[HN Gopher] Peeking Inside Gigantic Zips with Only Kilobytes
___________________________________________________________________
Peeking Inside Gigantic Zips with Only Kilobytes
Author : rtk0
Score : 24 points
Date : 2025-10-12 09:57 UTC (4 days ago)
(HTM) web link (ritiksahni.com)
(TXT) w3m dump (ritiksahni.com)
| rtk0 wrote:
| In this blog, I wrote about the architecture of a ZIP file and
| how we can leverage HTTP range requests to download files without
| decompressing the archive, in-browser.
| gildas wrote:
| For implementation in a library, you can use HttpRangeReader
| [1][2] in zip.js [3] (disclaimer: I am the author). It's a solid
| feature that has been in the library for about 10 years.
|
| [1] https://gildas-
| lormeau.github.io/zip.js/api/classes/HttpRang...
|
| [2] https://github.com/gildas-
| lormeau/zip.js/blob/master/tests/a...
|
| [3] https://github.com/gildas-lormeau/zip.js
| toomuchtodo wrote:
| Based on your experience, is zip the optimal archive format for
| long term digital archival in object storage if the use case
| calls for reading archives via http for scanning and cherry
| picking? Or is there a more optimal archive format?
| gildas wrote:
| Unfortunately, I will have difficulty answering your question
| because my knowledge is limited to the zip format. In the use
| case presented in the article, I find that the zip format
| meets the need well. Generally speaking, in the context of
| long-term archiving, its big advantage is also that there are
| thousands of implementations for reading/writing zip files.
| duskwuff wrote:
| ZIP isn't a terrible format, but it has a couple of flaws and
| limitations which make it a less than ideal format for long-
| term archiving. The biggest ones I'd call out are:
|
| 1) The format has limited and archaic support for file
| metadata - e.g. file modification times are stored as a MS-
| DOS timestamp with a 2-second (!) resolution, and there's no
| standard system for representing other metadata.
|
| 2) The single-level central directory can be awkward to work
| with for archives containing a very large number of members.
|
| 3) Support for 64-bit file sizes exists but is a messy hack.
|
| 4) Compression operates on each file as a separate stream,
| reducing its effectiveness for archives containing many small
| files. The format does support pluggable compression methods,
| but there's no straightforward way to support "solid"
| compression.
|
| 5) There is technically no way to reliably identify a ZIP
| file, as the end of central directory record can appear at
| any location near the end of the file, and the file can
| contain arbitrary data at its start. Most tools recognize ZIP
| files by the presence of a local file header at the start
| ("PK\x01\x02"), but that's not reliable.
| xg15 wrote:
| This is really cool! Could also make a useful standalone command
| line tool.
|
| I think the general pattern - using the range header + prior
| knowledge of a file format to only download the parts of a file
| that are relevant - is still really underutilized.
|
| One small problem I see is that a server that does not support
| range requests would just try to send you the entire file in the
| first request, I think.
|
| So maybe doing a preflight HEAD request first to see if the
| server sends back Accept-Ranges could be useful.
|
| https://developer.mozilla.org/en-US/docs/Web/HTTP/Guides/Ran...
| xp84 wrote:
| How common is it in practice today to not support ranges? I
| remember back in the early days of broadband (c. 2000) when
| having a Download Manager was something most nerds endorsed,
| that most servers _then_ supported partial downloads. Aside
| from toy projects has anyone encountered a server which didn 't
| allow ranges (unless specifically configured to forbid it)?
| xg15 wrote:
| I'd guess everything where support would have to be manually
| implemented.
|
| For static files served by CDNs or an "established" HTTP
| servers I think support is pretty much a given (though e.g.

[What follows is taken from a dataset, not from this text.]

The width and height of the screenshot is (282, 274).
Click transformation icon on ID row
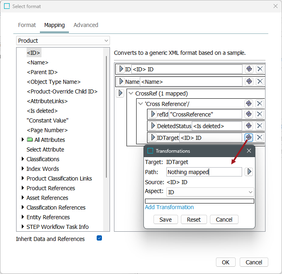249,69
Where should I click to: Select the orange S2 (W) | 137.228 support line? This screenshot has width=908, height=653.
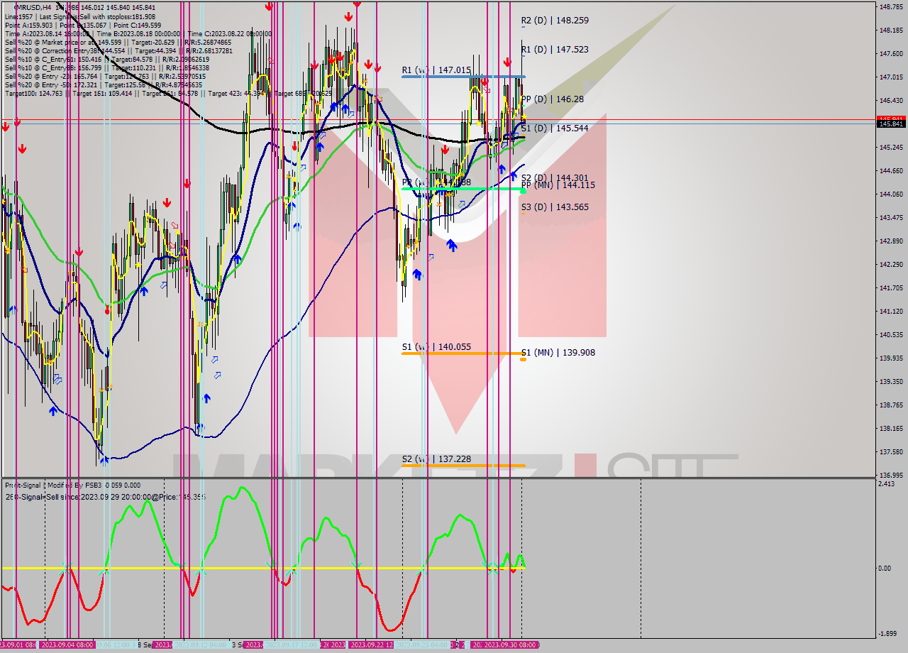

| Python's FastAPI only got support in 2020 [1]), but for
| anything dynamic, I doubt many devs would go through the
| trouble and implement support if it wasn't strictly necessary
| for their usecase.
|
| E.g. the URL may point to a service endpoint that loads the
| file contents from a database or blob storage instead of the
| file system. Then the service would have to implement range
| support itself and translate them to the necessary
| storage/database calls (if those exist), etc etc. That's some
| effort you have to put in.
|
| Even for static files, there may be reverse proxies in front
| that (unintentionally) remove the support again. E.g. [2]
|
| [1] https://github.com/Kludex/starlette/issues/950
|
| [2] https://caddy.community/t/cannot-seek-further-in-videos-
| usin...
| jeffrallen wrote:
| Here's the results of my investigation into the same question:
|
| https://blog.nella.org/2016/01/17/seeking-http/
|
| (Originally written for Advent of Go.)
| HPsquared wrote:
| 7-zip does this. You can see it if you open (to view) a large ZIP
| file on slow network drive. There's no way it is downloading the
| whole thing. You can extract single files from the ZIP also with
| only a little traffic.
| dividuum wrote:
| Would be surprised if that's not how basically all tools
| behave, as I expect them all to seek to the central directory
| and to the referenced offset of individual files when
| extracting. Doesn't really make a difference if that's across a
| network file system or a local disc.
| aeblyve wrote:
| This is also quite easy to do with .tar files, not to be confused
| with .tar.gz files.
| dekhn wrote:
| tar does not have an index.
| Lammy wrote:
| > That question took me into the guts of the ZIP format, where I
| learned there's a tiny index at the end that points to everything
| else.
|
| Tangential, but any Free Software that uses `shared-mime-info` to
| identify files (any of your GNOMEs, KDEs, etc) are unable to
| correctly identify Zip files by their EOCD due to lack of
| accepted syntax for defining search patterns based on negative
| file offsets. Please show your support on this Issue if you would
| also like to see this resolved:
| https://gitlab.freedesktop.org/xdg/shared-mime-info/-/issues...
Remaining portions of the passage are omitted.